What the task requires :: Please recast the data as a Markdown table with the columns No. and Line, giving each line its own numbered row and leaving out blank lines. Begin at the line that has "Screen dimensions: 1929x1442" and stop after the line that has "Click the Page".

Given data ::
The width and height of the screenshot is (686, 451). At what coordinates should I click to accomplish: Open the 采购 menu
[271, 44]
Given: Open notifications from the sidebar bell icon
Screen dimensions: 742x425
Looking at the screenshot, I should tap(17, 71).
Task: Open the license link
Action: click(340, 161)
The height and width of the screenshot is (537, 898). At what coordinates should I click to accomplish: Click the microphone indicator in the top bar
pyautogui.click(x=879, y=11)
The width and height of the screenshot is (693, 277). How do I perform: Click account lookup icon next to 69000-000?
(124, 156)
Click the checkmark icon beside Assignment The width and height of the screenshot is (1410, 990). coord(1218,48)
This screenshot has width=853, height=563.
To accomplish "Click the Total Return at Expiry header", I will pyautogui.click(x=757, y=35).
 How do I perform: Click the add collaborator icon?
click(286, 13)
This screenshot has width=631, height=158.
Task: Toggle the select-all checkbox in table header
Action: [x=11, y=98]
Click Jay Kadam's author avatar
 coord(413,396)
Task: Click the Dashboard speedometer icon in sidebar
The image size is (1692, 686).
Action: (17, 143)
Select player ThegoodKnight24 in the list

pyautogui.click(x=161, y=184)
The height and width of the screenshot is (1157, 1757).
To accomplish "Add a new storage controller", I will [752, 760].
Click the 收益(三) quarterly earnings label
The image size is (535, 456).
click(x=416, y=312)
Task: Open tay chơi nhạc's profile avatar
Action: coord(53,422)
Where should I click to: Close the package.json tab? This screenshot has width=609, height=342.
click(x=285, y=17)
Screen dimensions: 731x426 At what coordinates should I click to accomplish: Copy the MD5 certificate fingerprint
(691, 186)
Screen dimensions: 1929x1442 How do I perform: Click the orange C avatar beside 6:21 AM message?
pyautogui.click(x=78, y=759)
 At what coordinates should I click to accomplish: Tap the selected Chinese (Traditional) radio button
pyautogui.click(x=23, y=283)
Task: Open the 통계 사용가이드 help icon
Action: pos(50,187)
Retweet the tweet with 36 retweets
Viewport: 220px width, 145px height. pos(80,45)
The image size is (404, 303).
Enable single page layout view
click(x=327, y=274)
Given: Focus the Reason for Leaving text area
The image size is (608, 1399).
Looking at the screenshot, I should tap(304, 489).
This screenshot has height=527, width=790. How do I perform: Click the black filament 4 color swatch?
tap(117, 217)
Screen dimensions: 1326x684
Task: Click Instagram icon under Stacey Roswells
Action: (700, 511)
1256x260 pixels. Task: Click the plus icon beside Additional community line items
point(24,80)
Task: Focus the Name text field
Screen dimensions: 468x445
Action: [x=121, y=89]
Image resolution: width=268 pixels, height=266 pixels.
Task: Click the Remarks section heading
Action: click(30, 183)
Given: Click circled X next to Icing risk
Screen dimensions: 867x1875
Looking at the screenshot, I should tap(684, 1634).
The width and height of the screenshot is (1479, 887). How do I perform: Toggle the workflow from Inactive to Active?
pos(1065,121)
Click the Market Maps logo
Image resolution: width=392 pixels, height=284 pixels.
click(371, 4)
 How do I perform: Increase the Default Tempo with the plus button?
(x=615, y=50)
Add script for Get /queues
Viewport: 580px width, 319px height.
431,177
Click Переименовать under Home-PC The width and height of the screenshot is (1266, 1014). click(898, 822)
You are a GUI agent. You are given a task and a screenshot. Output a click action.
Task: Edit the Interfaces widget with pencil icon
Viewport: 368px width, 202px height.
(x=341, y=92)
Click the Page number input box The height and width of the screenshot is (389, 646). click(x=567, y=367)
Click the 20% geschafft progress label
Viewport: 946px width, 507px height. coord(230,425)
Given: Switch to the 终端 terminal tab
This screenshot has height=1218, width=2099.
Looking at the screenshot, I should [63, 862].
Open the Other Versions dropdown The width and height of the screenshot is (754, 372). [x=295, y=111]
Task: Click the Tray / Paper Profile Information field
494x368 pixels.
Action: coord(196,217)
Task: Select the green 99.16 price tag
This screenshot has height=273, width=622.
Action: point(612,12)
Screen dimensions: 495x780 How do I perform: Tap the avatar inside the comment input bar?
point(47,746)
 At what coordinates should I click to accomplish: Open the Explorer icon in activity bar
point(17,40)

Task result ::
| No. | Line |
|---|---|
| 1 | Screen dimensions: 1929x1442 How do I perform: Click the orange C avatar beside 6:21 AM message? |
| 2 | pyautogui.click(x=78, y=759) |
| 3 |  At what coordinates should I click to accomplish: Tap the selected Chinese (Traditional) radio button |
| 4 | pyautogui.click(x=23, y=283) |
| 5 | Task: Open the 통계 사용가이드 help icon |
| 6 | Action: pos(50,187) |
| 7 | Retweet the tweet with 36 retweets |
| 8 | Viewport: 220px width, 145px height. pos(80,45) |
| 9 | The image size is (404, 303). |
| 10 | Enable single page layout view |
| 11 | click(x=327, y=274) |
| 12 | Given: Focus the Reason for Leaving text area |
| 13 | The image size is (608, 1399). |
| 14 | Looking at the screenshot, I should tap(304, 489). |
| 15 | This screenshot has height=527, width=790. How do I perform: Click the black filament 4 color swatch? |
| 16 | tap(117, 217) |
| 17 | Screen dimensions: 1326x684 |
| 18 | Task: Click Instagram icon under Stacey Roswells |
| 19 | Action: (700, 511) |
| 20 | 1256x260 pixels. Task: Click the plus icon beside Additional community line items |
| 21 | point(24,80) |
| 22 | Task: Focus the Name text field |
| 23 | Screen dimensions: 468x445 |
| 24 | Action: [x=121, y=89] |
| 25 | Image resolution: width=268 pixels, height=266 pixels. |
| 26 | Task: Click the Remarks section heading |
| 27 | Action: click(30, 183) |
| 28 | Given: Click circled X next to Icing risk |
| 29 | Screen dimensions: 867x1875 |
| 30 | Looking at the screenshot, I should tap(684, 1634). |
| 31 | The width and height of the screenshot is (1479, 887). How do I perform: Toggle the workflow from Inactive to Active? |
| 32 | pos(1065,121) |
| 33 | Click the Market Maps logo |
| 34 | Image resolution: width=392 pixels, height=284 pixels. |
| 35 | click(371, 4) |
| 36 |  How do I perform: Increase the Default Tempo with the plus button? |
| 37 | (x=615, y=50) |
| 38 | Add script for Get /queues |
| 39 | Viewport: 580px width, 319px height. |
| 40 | 431,177 |
| 41 | Click Переименовать under Home-PC The width and height of the screenshot is (1266, 1014). click(898, 822) |
| 42 | You are a GUI agent. You are given a task and a screenshot. Output a click action. |
| 43 | Task: Edit the Interfaces widget with pencil icon |
| 44 | Viewport: 368px width, 202px height. |
| 45 | (x=341, y=92) |
| 46 | Click the Page number input box The height and width of the screenshot is (389, 646). click(x=567, y=367) |